*** Block opens ***

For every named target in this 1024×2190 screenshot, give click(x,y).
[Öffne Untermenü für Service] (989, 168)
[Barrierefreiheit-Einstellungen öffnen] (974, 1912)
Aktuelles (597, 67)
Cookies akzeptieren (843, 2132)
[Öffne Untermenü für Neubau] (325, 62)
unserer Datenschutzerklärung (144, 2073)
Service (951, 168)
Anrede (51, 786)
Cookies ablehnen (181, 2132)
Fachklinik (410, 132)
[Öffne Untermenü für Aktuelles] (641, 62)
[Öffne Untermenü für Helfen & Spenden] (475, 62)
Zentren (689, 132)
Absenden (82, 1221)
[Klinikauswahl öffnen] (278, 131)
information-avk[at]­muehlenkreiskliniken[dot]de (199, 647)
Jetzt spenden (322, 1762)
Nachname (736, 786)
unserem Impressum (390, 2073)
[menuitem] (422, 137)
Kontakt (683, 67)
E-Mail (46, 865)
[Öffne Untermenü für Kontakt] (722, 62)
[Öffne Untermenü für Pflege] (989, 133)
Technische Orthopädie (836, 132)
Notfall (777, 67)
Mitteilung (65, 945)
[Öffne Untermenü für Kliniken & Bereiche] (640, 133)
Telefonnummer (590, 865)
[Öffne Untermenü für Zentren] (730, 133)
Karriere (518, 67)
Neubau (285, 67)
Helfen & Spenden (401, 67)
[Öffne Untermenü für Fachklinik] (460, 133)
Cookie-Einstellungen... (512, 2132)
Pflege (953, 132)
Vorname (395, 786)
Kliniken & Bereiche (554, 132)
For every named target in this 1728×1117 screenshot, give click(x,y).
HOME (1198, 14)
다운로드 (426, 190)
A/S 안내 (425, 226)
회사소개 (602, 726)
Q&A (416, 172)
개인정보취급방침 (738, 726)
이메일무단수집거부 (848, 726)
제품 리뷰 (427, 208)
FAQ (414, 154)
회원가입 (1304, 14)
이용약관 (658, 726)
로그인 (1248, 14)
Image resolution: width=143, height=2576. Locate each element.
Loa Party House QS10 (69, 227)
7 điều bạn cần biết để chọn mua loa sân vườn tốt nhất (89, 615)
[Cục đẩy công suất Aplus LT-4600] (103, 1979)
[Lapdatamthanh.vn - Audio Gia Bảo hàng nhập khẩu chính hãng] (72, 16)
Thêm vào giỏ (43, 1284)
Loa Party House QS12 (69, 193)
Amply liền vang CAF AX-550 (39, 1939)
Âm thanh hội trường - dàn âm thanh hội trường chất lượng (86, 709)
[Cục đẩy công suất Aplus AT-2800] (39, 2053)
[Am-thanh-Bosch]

*** Block closes ***

» ASSIGNED TASK
Set down the data exactly.

» ANSWER TO THE EXERCISE
For every named target in this 1024×2190 screenshot, give click(x,y).
[Öffne Untermenü für Service] (989, 168)
[Barrierefreiheit-Einstellungen öffnen] (974, 1912)
Aktuelles (597, 67)
Cookies akzeptieren (843, 2132)
[Öffne Untermenü für Neubau] (325, 62)
unserer Datenschutzerklärung (144, 2073)
Service (951, 168)
Anrede (51, 786)
Cookies ablehnen (181, 2132)
Fachklinik (410, 132)
[Öffne Untermenü für Aktuelles] (641, 62)
[Öffne Untermenü für Helfen & Spenden] (475, 62)
Zentren (689, 132)
Absenden (82, 1221)
[Klinikauswahl öffnen] (278, 131)
information-avk[at]­muehlenkreiskliniken[dot]de (199, 647)
Jetzt spenden (322, 1762)
Nachname (736, 786)
unserem Impressum (390, 2073)
[menuitem] (422, 137)
Kontakt (683, 67)
E-Mail (46, 865)
[Öffne Untermenü für Kontakt] (722, 62)
[Öffne Untermenü für Pflege] (989, 133)
Technische Orthopädie (836, 132)
Notfall (777, 67)
Mitteilung (65, 945)
[Öffne Untermenü für Kliniken & Bereiche] (640, 133)
Telefonnummer (590, 865)
[Öffne Untermenü für Zentren] (730, 133)
Karriere (518, 67)
Neubau (285, 67)
Helfen & Spenden (401, 67)
[Öffne Untermenü für Fachklinik] (460, 133)
Cookie-Einstellungen... (512, 2132)
Pflege (953, 132)
Vorname (395, 786)
Kliniken & Bereiche (554, 132)
For every named target in this 1728×1117 screenshot, give click(x,y).
HOME (1198, 14)
다운로드 (426, 190)
A/S 안내 (425, 226)
회사소개 (602, 726)
Q&A (416, 172)
개인정보취급방침 (738, 726)
이메일무단수집거부 (848, 726)
제품 리뷰 (427, 208)
FAQ (414, 154)
회원가입 (1304, 14)
이용약관 (658, 726)
로그인 (1248, 14)
Image resolution: width=143, height=2576. Locate each element.
Loa Party House QS10 (69, 227)
7 điều bạn cần biết để chọn mua loa sân vườn tốt nhất (89, 615)
[Cục đẩy công suất Aplus LT-4600] (103, 1979)
[Lapdatamthanh.vn - Audio Gia Bảo hàng nhập khẩu chính hãng] (72, 16)
Thêm vào giỏ (43, 1284)
Loa Party House QS12 (69, 193)
Amply liền vang CAF AX-550 (39, 1939)
Âm thanh hội trường - dàn âm thanh hội trường chất lượng (86, 709)
[Cục đẩy công suất Aplus AT-2800] (39, 2053)
[Am-thanh-Bosch]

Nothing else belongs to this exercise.